Thanks. I'll fix that. One can never be too pedantic in software, right?
----------------------------------------
Dean Roddey
Software Weenie
IBM Center for Java Technology - Silicon Valley
[EMAIL PROTECTED]
Igor Tandetnik <[EMAIL PROTECTED]> on 03/15/2000 09:47:34 AM
Please respond to [EMAIL PROTECTED]
To: [EMAIL PROTECTED]
cc:
Subject: Problem in XMLUTF8Transcoder
Hello.
I have Xerces-C version 1.1.0
There is the table
static const XMLUInt32 gUTFOffsets[6] =
{
0, 0x3080, 0xE2080, 0x3C82080, 0xFA082080, 0x82022080
};
in util/XMLUTF8Transcoder.cpp. The numbers in this table should have been
equal to the following:
0
(0xC0 << 6) + 0x80
(((0xE0 << 6) + 0x80) << 6) + 0x80
(((((0xF0 << 6) + 0x80) << 6) + 0x80) << 6) + 0x80
(((((((0xF8 << 6) + 0x80) << 6) + 0x80) << 6) + 0x80) << 6) + 0x80
(((((((((0xFC << 6) + 0x80) << 6) + 0x80) << 6) + 0x80) << 6) + 0x80) << 6)
+ 0x80
to correctly account for UTF-8 byte masks.

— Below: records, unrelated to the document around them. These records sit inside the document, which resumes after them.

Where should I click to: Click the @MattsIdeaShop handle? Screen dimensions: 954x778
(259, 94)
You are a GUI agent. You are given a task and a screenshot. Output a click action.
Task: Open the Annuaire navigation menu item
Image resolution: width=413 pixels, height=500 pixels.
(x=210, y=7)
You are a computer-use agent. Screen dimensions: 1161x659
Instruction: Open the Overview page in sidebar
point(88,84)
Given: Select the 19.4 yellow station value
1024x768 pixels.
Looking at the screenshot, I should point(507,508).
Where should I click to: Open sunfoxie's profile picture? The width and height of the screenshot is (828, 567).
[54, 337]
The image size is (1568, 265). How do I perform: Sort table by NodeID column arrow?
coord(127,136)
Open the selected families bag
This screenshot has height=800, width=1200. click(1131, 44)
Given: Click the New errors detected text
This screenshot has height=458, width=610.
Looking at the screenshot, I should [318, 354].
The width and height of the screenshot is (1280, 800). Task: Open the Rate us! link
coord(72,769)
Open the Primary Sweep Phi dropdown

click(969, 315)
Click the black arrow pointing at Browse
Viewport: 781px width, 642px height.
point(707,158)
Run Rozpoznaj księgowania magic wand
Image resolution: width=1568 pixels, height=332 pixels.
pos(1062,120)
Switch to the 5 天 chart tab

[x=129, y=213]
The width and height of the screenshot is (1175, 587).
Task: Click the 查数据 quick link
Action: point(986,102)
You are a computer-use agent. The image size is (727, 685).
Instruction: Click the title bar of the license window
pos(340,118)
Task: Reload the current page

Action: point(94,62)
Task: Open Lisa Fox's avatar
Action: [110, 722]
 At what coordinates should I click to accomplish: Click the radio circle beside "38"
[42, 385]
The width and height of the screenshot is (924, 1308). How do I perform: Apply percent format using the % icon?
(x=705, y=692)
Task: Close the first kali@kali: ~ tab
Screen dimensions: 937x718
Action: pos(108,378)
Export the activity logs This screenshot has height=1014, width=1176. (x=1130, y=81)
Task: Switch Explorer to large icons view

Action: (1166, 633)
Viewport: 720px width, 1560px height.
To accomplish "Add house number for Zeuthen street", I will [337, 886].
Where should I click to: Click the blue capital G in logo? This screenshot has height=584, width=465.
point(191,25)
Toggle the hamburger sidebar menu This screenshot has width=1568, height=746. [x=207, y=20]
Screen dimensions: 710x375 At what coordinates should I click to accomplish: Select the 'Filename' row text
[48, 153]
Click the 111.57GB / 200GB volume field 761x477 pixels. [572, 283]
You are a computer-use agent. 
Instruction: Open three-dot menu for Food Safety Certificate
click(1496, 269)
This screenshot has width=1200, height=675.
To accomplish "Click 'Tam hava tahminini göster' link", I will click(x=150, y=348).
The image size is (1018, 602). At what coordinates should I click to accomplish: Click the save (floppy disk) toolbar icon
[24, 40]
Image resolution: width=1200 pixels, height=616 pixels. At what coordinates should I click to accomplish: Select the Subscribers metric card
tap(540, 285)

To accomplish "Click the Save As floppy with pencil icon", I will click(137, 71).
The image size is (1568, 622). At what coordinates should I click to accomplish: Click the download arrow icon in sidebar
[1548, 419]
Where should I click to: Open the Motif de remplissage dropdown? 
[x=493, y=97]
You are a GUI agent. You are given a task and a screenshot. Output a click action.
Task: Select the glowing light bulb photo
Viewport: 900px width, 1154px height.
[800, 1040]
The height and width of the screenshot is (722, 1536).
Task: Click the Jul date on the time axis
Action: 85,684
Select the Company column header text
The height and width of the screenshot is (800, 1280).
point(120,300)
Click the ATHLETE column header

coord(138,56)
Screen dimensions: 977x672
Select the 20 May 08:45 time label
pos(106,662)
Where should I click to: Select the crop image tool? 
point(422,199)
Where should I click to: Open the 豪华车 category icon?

All the numbers comply except the last - it must be 0x82082080. I guess it
is just a typo. It does not influence the processing anyway because the
large UCS-4 codes which will require 6-byte sequences will cause the error
in the conversion to the high and low surrogate (UTF-16). I'm just being
pedantic here.
Igor Tandetnik